• [Activity] Report each line of the records below that holds the word "beside".

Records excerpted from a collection
____________

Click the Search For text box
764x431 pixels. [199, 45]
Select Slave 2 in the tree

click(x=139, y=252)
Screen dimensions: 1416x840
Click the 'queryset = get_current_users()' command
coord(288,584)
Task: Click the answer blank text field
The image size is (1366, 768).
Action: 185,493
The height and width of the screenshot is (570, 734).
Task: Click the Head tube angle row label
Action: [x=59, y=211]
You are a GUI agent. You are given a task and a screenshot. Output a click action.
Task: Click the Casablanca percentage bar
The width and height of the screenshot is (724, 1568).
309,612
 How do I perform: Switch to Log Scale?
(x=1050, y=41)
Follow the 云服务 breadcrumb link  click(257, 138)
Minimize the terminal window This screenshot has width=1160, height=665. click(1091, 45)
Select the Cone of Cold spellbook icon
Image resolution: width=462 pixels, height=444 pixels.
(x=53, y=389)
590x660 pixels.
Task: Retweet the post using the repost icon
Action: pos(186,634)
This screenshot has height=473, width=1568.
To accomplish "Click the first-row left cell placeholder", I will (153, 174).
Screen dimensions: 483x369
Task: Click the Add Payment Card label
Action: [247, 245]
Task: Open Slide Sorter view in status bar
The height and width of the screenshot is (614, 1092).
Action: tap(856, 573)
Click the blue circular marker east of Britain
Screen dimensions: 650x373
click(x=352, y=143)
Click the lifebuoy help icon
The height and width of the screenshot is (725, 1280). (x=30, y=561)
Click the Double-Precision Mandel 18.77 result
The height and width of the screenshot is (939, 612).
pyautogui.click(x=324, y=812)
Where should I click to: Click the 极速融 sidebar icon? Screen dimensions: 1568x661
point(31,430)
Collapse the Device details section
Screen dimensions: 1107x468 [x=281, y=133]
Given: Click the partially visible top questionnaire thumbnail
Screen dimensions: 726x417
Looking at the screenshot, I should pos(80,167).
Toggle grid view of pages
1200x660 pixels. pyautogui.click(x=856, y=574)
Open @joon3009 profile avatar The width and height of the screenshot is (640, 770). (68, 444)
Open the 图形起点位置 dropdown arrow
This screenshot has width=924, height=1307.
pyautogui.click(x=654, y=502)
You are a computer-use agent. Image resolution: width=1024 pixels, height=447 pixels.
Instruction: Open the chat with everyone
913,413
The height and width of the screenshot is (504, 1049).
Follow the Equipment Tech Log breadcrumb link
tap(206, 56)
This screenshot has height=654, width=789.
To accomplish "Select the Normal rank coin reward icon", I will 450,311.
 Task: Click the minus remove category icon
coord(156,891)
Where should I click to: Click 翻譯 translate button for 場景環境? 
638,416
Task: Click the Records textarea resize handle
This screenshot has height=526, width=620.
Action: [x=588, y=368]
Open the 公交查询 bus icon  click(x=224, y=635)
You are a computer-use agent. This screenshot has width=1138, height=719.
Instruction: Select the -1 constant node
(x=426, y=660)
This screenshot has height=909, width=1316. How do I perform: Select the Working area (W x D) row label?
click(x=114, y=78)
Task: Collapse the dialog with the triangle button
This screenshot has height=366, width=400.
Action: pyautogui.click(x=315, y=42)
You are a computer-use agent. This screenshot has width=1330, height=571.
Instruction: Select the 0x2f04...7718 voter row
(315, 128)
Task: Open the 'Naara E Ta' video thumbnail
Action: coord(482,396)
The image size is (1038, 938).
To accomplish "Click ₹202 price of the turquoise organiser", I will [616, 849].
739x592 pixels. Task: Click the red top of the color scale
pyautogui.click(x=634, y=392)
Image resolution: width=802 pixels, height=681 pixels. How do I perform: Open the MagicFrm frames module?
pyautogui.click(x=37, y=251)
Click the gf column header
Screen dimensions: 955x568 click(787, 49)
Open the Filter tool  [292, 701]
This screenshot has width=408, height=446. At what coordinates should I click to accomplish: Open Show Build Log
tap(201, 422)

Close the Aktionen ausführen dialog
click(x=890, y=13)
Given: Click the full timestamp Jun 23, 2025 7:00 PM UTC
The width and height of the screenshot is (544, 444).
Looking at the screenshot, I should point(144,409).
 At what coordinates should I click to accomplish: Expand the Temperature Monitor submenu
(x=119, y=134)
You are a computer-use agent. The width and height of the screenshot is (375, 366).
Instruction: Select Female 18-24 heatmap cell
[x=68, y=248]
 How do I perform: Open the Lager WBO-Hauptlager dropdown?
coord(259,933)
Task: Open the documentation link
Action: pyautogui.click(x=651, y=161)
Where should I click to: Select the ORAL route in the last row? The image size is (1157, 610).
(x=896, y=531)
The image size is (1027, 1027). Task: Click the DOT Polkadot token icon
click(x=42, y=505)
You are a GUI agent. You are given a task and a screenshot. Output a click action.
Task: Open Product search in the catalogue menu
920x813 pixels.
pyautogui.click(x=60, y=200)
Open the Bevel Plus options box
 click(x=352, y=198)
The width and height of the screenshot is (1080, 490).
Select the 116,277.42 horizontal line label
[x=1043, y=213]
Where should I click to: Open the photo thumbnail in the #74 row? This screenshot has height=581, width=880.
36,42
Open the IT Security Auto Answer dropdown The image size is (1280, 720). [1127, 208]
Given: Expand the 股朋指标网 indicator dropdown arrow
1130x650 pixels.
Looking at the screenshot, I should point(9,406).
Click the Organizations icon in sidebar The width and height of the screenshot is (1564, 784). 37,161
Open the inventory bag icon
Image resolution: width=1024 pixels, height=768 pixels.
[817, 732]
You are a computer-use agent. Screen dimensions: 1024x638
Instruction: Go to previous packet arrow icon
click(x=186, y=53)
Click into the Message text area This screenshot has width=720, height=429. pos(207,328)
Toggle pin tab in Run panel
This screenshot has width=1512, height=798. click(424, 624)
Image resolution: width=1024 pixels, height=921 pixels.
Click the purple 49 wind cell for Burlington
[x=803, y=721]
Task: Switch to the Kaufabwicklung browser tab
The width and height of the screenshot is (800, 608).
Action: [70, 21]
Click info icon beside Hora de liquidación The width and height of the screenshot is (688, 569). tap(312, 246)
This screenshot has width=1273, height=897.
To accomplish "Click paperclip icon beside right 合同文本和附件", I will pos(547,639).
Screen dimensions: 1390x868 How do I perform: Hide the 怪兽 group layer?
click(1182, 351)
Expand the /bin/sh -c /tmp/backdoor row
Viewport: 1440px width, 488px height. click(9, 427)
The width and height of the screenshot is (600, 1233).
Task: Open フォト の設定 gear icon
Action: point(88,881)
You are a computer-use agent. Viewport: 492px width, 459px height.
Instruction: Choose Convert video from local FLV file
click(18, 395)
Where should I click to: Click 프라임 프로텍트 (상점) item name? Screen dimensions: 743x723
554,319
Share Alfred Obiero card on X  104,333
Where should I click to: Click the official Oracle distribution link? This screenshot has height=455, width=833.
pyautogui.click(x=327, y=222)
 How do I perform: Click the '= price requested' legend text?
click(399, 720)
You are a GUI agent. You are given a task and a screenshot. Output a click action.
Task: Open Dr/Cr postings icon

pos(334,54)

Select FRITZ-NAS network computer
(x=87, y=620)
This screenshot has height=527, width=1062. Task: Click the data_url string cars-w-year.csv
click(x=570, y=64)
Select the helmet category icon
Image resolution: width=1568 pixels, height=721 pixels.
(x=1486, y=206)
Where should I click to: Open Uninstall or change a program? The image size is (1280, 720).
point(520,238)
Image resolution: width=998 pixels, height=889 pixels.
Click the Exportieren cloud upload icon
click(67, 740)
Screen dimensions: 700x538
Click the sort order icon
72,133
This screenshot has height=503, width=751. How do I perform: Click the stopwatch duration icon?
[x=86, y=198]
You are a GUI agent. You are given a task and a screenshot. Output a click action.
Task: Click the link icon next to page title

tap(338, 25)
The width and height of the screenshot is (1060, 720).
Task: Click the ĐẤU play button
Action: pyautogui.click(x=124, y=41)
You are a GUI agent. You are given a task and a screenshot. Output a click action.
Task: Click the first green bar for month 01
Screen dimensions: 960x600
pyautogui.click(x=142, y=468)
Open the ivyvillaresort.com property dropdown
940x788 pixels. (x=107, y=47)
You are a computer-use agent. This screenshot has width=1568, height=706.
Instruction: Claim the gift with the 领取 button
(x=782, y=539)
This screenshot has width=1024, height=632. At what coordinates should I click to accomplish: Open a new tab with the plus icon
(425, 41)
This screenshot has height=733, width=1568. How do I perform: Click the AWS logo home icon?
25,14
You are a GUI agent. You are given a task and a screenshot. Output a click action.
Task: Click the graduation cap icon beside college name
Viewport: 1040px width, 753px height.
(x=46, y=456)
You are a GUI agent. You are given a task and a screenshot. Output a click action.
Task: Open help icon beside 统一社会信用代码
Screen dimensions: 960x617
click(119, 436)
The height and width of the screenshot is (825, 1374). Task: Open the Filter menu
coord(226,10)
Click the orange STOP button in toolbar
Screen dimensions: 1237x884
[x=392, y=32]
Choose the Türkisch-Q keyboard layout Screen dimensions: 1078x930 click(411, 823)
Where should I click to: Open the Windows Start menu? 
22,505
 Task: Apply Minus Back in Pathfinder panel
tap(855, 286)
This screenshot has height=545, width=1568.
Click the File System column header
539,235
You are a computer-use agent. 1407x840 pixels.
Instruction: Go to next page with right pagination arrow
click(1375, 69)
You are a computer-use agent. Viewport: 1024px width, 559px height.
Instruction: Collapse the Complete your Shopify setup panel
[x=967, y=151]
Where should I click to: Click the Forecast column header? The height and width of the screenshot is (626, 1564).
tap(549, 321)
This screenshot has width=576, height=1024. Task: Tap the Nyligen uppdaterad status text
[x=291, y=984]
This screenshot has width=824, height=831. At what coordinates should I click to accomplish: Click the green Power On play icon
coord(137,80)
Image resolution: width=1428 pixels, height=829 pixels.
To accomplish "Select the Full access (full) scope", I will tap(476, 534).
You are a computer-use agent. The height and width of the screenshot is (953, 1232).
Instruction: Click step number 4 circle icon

____________

• [Task response]
Click info icon beside Hora de liquidación The width and height of the screenshot is (688, 569). tap(312, 246)
To accomplish "Click paperclip icon beside right 合同文本和附件", I will pos(547,639).
Task: Click the graduation cap icon beside college name
Task: Open help icon beside 统一社会信用代码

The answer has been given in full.